CEO of Alphabet and Google Sundar Pichai meets Polish Prime Minister at the Chancellery in Warsaw, Poland on March 29, 2022.
Mateusz Wlodarczyk | Nurphoto | Getty Images
As Google heads back to the courtroom Monday, the company is arguing that the U.S. needs the company in its full form to take on chief adversary China and uphold national security in the process.
The remedies trial in Washington, D.C., follows a judge’s ruling in August that Google has held a monopoly in its core market of internet search, the most-significant antitrust ruling in the tech industry since the case against Microsoftmore than 20 years ago.

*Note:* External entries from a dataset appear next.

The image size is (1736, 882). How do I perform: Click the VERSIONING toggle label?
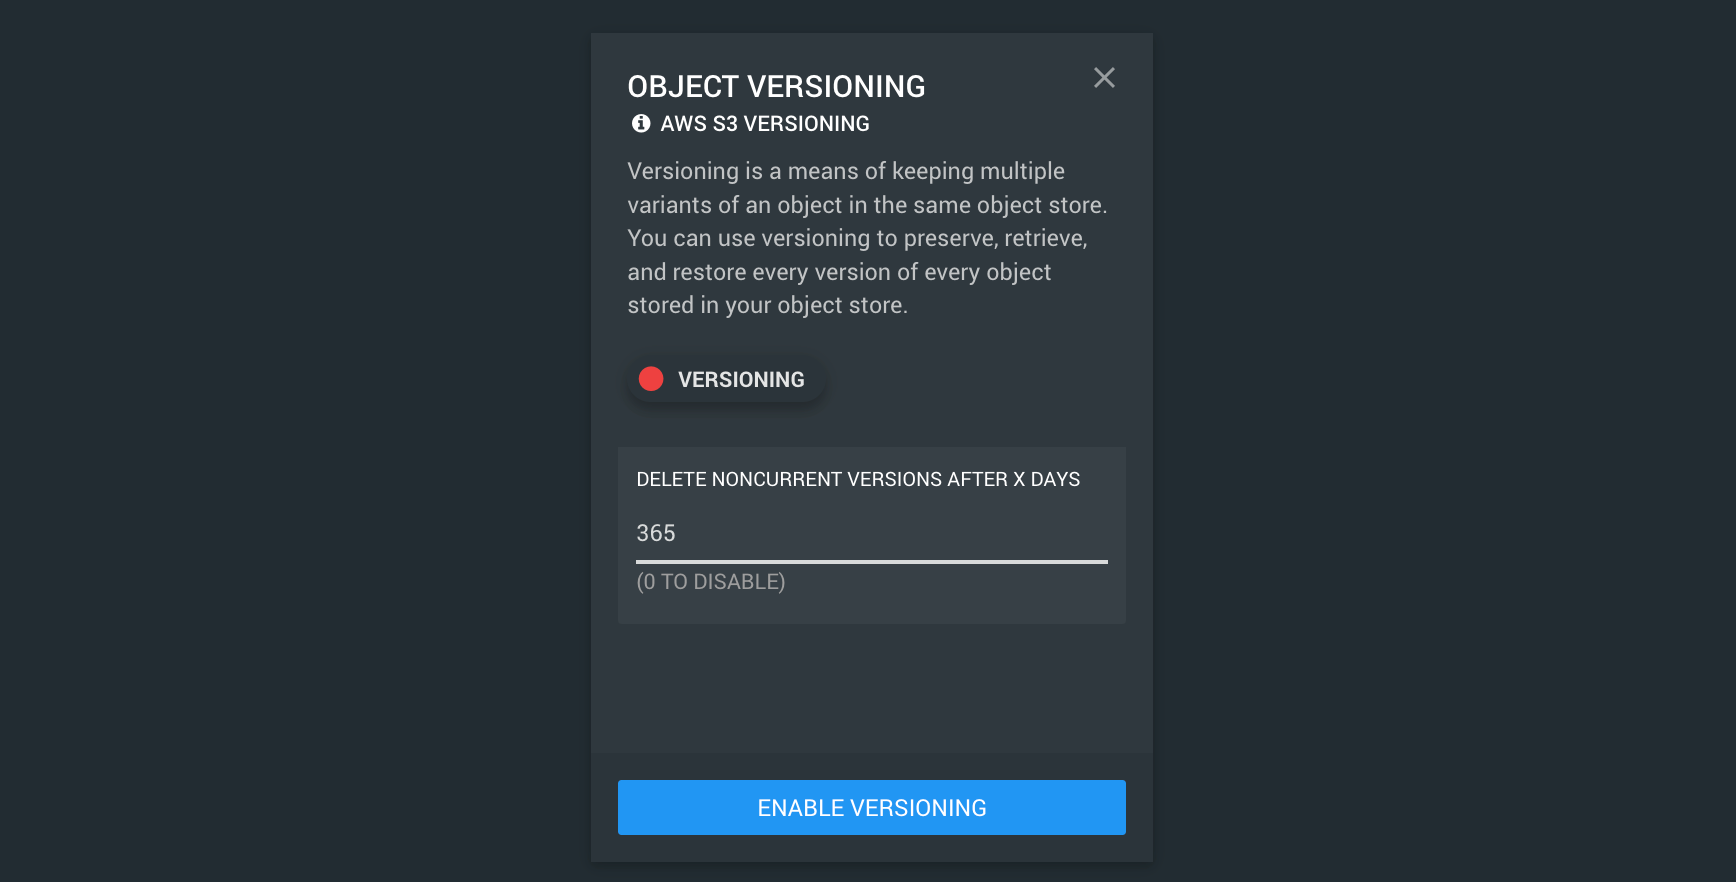(x=741, y=380)
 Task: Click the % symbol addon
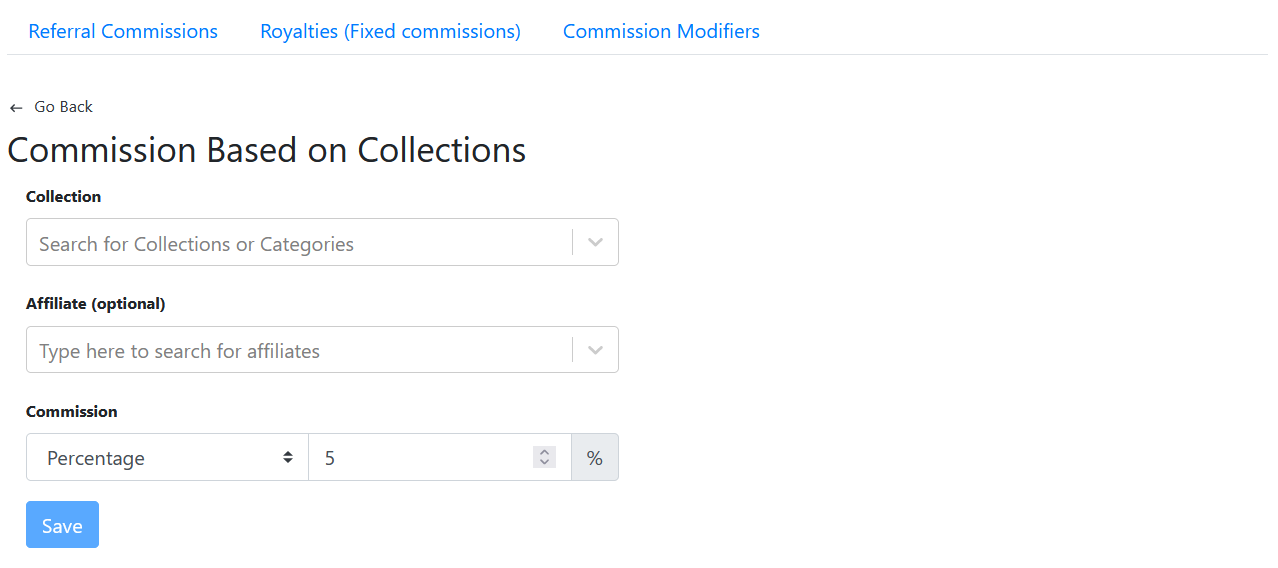tap(595, 458)
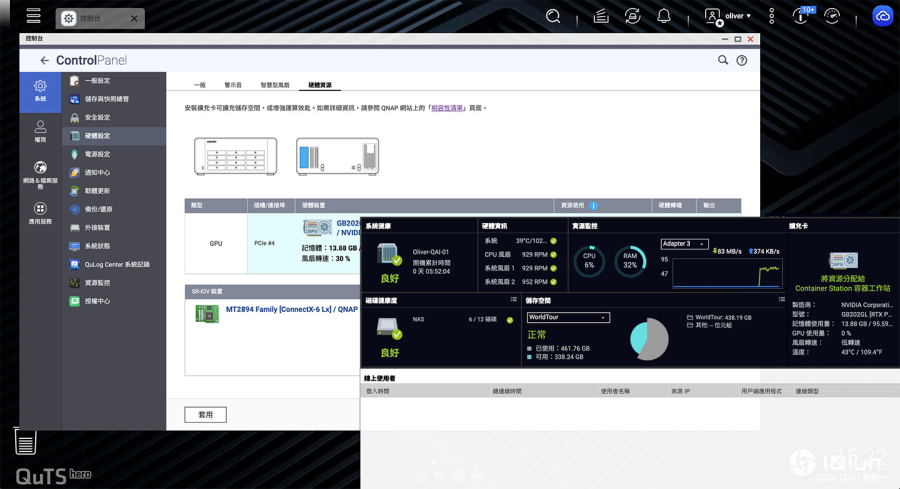The image size is (900, 489).
Task: Select 權限 category in left sidebar
Action: (40, 131)

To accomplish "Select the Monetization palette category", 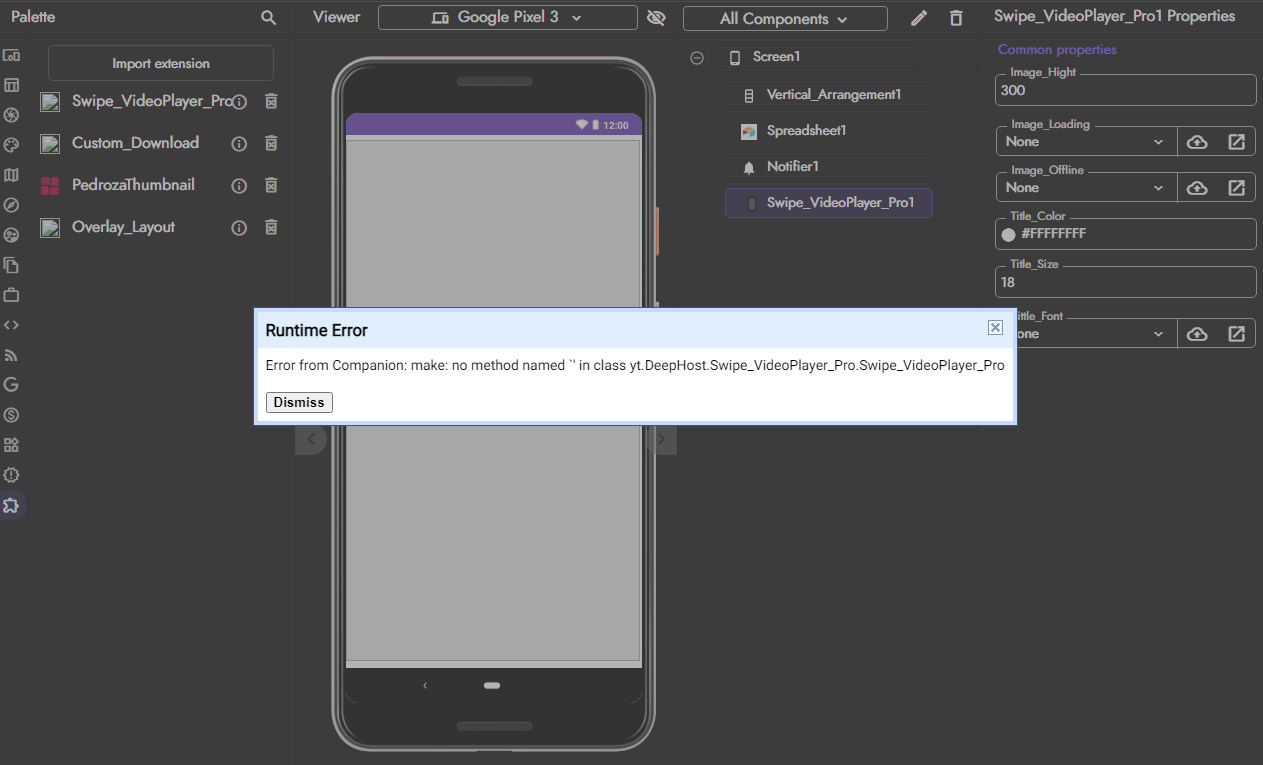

The Justice Department has called for Google to divest its Chrome browser unit and open its search data to rivals. Google said in a blog post on Monday that such a move is not in the best interest of the country as the global battle for supremacy in artificial intelligence rapidly intensifies. In the first paragraph of the post, Google named China’s DeepSeek as an emerging AI competitor.
The DOJ’s proposal would “hamstring how we develop AI, and have a government-appointed committee regulate the design and development of our products,” Lee-Anne Mulholland, Google’s vice president of regulatory affairs, wrote in the post. “That would hold back American innovation at a critical juncture. We’re in a fiercely competitive global race with China for the next generation of technology leadership, and Google is at the forefront of American companies making scientific and technological breakthroughs.”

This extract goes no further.